◆ Task directions: Look below and pull out each line with the word "computer".

Extracted data entries
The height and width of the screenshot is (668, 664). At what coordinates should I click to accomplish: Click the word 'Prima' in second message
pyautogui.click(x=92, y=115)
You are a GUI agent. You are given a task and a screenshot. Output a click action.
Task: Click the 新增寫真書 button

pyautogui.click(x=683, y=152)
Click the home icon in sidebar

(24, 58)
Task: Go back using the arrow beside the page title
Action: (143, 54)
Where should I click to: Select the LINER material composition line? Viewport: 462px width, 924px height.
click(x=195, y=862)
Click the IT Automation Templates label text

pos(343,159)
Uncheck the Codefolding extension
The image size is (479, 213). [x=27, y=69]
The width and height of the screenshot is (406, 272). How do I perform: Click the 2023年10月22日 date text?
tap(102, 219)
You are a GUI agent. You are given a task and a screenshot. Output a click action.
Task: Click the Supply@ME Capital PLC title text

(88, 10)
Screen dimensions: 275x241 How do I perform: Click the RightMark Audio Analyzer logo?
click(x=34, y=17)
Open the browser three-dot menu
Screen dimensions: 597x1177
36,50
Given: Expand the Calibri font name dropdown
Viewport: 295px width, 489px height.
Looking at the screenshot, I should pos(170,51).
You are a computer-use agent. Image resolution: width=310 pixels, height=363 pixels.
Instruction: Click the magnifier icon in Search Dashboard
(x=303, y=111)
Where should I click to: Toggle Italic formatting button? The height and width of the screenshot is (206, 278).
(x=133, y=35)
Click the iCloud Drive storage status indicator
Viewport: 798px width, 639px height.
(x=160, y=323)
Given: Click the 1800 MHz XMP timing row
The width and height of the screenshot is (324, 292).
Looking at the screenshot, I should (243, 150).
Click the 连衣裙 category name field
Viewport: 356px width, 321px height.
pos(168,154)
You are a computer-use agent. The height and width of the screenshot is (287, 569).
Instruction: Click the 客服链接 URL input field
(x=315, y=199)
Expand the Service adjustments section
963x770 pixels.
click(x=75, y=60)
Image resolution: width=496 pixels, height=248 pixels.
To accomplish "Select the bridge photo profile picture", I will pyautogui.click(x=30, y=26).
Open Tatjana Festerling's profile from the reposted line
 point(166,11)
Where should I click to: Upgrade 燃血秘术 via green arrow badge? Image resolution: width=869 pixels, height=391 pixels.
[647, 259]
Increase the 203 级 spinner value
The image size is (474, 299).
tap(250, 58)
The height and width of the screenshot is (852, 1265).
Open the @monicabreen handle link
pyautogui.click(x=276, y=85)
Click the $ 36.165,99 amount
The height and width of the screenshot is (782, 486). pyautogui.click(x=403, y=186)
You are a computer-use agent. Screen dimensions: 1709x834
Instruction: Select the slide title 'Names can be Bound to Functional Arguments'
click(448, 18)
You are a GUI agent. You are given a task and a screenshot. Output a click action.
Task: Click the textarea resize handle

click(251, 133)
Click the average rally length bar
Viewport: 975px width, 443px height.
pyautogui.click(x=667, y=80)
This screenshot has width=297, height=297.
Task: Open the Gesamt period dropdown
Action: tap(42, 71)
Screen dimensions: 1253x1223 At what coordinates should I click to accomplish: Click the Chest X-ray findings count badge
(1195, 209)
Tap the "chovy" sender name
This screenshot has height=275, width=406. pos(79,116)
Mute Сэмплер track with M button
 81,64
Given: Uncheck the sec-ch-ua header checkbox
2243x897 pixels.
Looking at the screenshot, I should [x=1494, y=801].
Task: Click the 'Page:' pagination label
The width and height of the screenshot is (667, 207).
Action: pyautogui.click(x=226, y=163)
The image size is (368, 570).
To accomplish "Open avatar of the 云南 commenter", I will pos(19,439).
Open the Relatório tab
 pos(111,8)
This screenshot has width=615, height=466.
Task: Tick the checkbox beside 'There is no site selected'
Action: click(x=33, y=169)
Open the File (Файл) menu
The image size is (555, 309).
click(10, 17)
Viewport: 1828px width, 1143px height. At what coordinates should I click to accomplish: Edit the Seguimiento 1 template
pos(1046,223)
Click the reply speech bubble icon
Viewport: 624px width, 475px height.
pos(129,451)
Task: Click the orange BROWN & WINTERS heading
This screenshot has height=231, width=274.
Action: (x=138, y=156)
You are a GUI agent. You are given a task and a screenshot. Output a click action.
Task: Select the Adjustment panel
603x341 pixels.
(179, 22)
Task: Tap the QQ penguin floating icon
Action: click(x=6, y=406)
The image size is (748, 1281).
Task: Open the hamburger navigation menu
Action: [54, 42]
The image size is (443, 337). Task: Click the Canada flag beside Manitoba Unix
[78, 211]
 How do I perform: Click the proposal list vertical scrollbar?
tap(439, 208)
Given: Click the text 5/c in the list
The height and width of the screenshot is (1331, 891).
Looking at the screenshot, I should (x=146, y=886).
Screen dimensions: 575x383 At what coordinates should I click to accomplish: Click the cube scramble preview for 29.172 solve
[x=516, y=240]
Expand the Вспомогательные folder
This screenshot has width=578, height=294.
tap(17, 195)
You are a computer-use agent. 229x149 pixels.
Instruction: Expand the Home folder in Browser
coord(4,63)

◆ Output for this task:
You are a computer-use agent. Image resolution: width=310 pixels, height=363 pixels.
You are a computer-use agent. The height and width of the screenshot is (287, 569).
You are a computer-use agent. Screen dimensions: 1709x834
You are a computer-use agent. 229x149 pixels.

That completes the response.